Wednesday, February 3, 2010

Hot Button Issues Part 2: ClimateGate

Derek, a friend of mine from high school and a guy that I have a lot of respect for, and I have been having a conversation in the comments of another post, and the topic has turned to "ClimateGate". It's interesting, because we have quite different viewpoints (I, for example, am pretty uninformed but will usually take the side of scientists when all else is equal), but the bigger issue is really how we as non climate experts can make sense out of so many conflicting stories, where there is bias and politically-charged agendas looming at every turn.

There are a lot of issues at play here (which I find very interesting), and I don't think I can properly address them all today (or maybe ever). This is good fodder for several full posts, though, I think. It also ties in with the post I wrote a while back about scientific controversies and hot-button issues.

On to climategate: Derek points me to conservapedia as a more reliable source than Wikipedia:
The reason I pointed you to Conservapedia is because they do allow primary sources and original work to be included in their articles.
This is surprising to me, but I'm happy going with it--the more primary sources the better.

The first thing to note is that there is a lot going on here. The first subsection is about Data Manipulation, so it seems reasonable to start reading there. The main issue seems to be part of the source code that is shown in the cited article titled, The Proof Behind the CRU ClimateGate Debacle. After some Googling, the code directory that this was taken looks to be from here:
http://www.di2.nu/foia/osborn-tree6/

Specifically, a comment in the file briffa_sep98_d.pro says:
;
; Apply a VERY ARTIFICAL correction for decline!!
;
This seems to be one of a set of files amongst 4 labeled "briffa_sep98_a.pro" through "briffa_sep98_d.pro". The other files, (a-c), don't seem to have this comment.

One thing I can say from personal experience is that it's not uncommon to make up data at some point in the research process. There are plenty of reasons why it is actually good practice, because it lets you verify that your code is working as expected--for example, if you make up some crazy or random data and you're getting good results, you should really start to question your methods--you're doing something wrong. A good illustration of the case is the one where they "discovered" (haha) that dead salmon can perceive human emotions:
http://www.wired.com/wiredscience/2009/09/fmrisalmon/

Anyhow, I'm not sure what the point of applying this artificial adjustment would be in the climate case (I won't pretend to begin to understand how all that code fits together), but then again, if you were trying to hide something devious, it also doesn't seem like a good idea to make it stand out with a big three-line comment with caps to emphasize how artificial it is.

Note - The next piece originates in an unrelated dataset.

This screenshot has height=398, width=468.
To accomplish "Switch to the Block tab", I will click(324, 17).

So in and of itself, one comment about artificial changes to an array in a huge directory of code doesn't seem like that big of a deal to me. This is a change in the final plotting of the results (not something buried deep in a model), so the important questions are which graphs this code produced, where they were published, and what claims they were used to support. If this code could be shown to have produced a figure in a published paper or influential presentation (and it was not explained as being artificial), it would be a very big deal in my eyes.

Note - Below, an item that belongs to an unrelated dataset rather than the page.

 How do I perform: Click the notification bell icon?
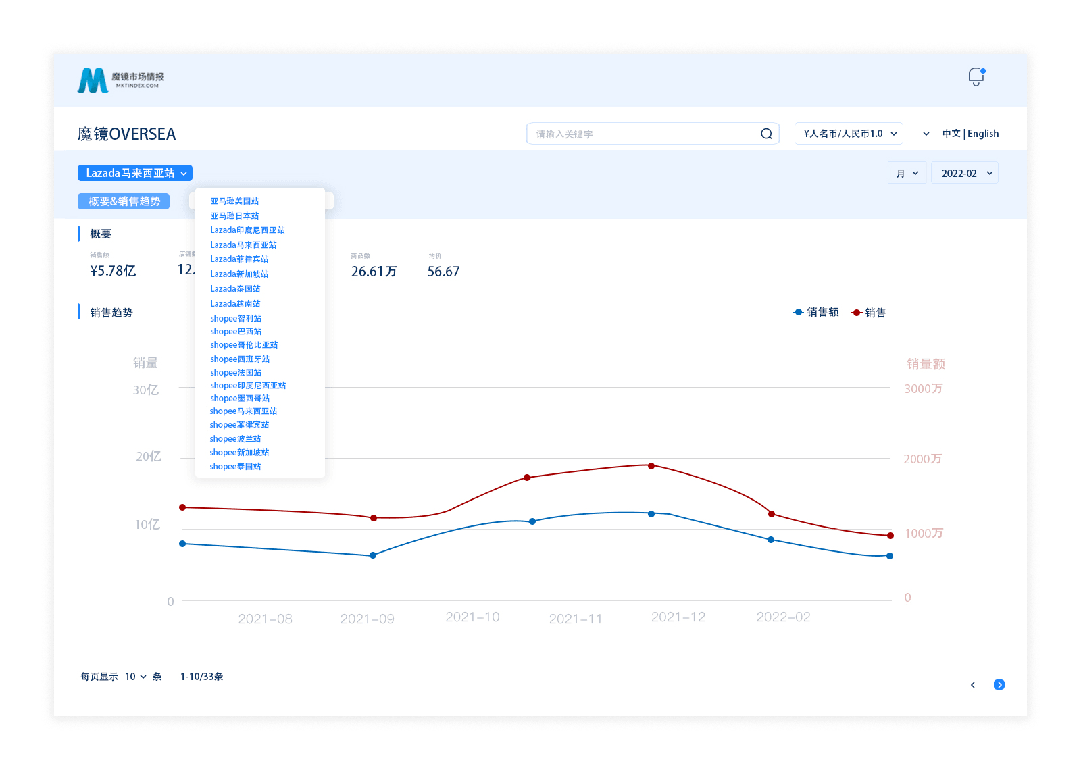pyautogui.click(x=976, y=76)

I haven't read the other sections or main issues, so I won't comment on them now.

At a broader level, I absolutely agree with the criticisms of the scientists for failing to release data and code. Especially for these controversial issues, I think it's important to let anybody who wants to run your code and reproduce every figure and table in your results (I try to do this on my blog, but I admit I could do better in my research. It's something I am working on, but it does take work). Not releasing code and data doesn't mean their conclusions are wrong, but I don't think they're upholding the spirit of science.

However, if somebody finds an error in the code (which is 100% plausible) and wants to dispute the results, I do think peer review is the proper venue--not blogs or popular media. You can't expect a scientist to defend him or herself from every blog post or news article out there. It would be a full time job and an extremely frustrating battle, which I wrote more about here. Most scientific journals that I know of will publish notes that point out errors in papers that they've published (see e.g., the discussion here). If you find an error, send it to the editorial board to verify, then they will verify it and ask the scientist to respond. If you come up with a better way of doing things, write a paper and publish it.

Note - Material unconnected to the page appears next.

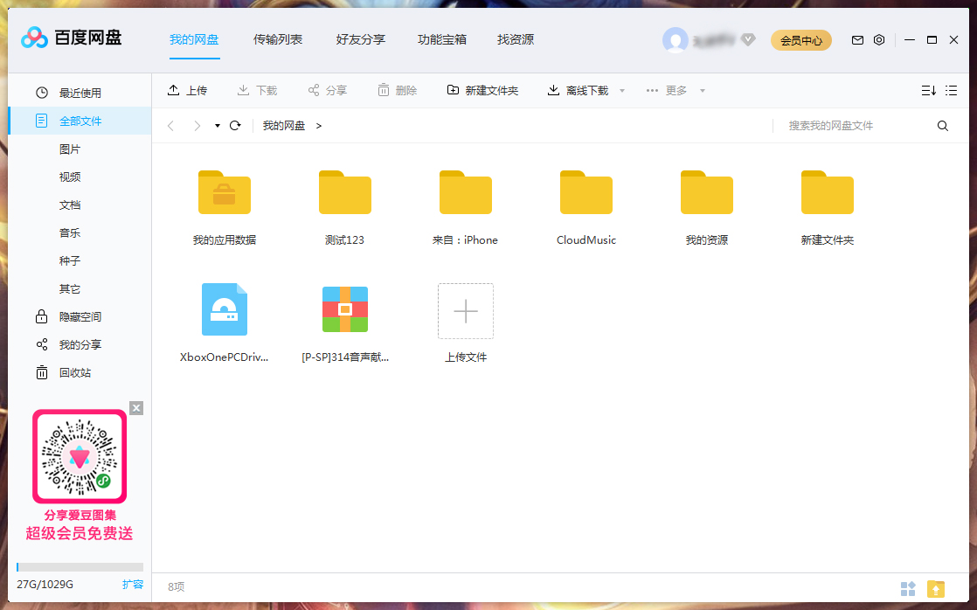
Task: Open the settings gear icon
Action: tap(879, 39)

Now, you can further question the foundations of peer review or the bias of a scientific group, but that is a much bigger topic that will have to wait for another day.

Finally, this quote did resonate with me:
Climate researchers know their prescriptions don't carry the certainty laymen assume from that which is labeled "science," yet most shy from a straightforward account of this uncertainty.

"Methods certainly need to be continually refined and improved. I doubt that anyone in the paleoclimate community would disagree with that," says Rob Wilson of the University of St. Andrews's School of Geography and Geosciences. "However, can the nuances of methodological developments be communicated to the laymen—and would they want to know?"
Wilson goes on to say that he doesn't think people would want to know. I disagree, but I also don't know how to communicate the nuances effectively. Much of science takes tens of years for very smart people to really learn, and the conclusions are often of the form, "we think this, but we're not totally sure". To add to that, often times scientists are not the best communicators in the world. It takes a rare and special person to figure out how to distill these complex ideas, nuances, and uncertainties into explanations that people can understand. I think it's absolutely something that scientists should continually be thinking about, and I do think scientists should be open to audit by the public, so long as that doesn't require them to spend all their time responding to unfounded criticisms.

Tuesday, January 19, 2010

Machine Learning in One Sentence

We've all had this experience: you're out at some party or social event, doing your best to blend in and have a good time. Inevitably, though, somebody wants to talk to you. One thing leads to another, and it happens: they ask, "so... what do you do?"

My default answer is
  • "I'm a Ph.D. student in Computer Science." (optional addition: "I do something called 'machine learning' ")
It's not the most exciting answer in the world, but it's surprisingly effective--from here, it's fairly easy to read whether the person opposite me just perked up at the idea of finding a like-soul or whether their eyes just glazed over as they stumble around looking for the nearest exit. But seriously, it gives somebody the opportunity to press further, but usually it provides a nice opening to change the subject tactfully--it's an improvement over the more extreme tactics that may leave somebody thinking I have some deep dark secret or that I'm a criminal, etc.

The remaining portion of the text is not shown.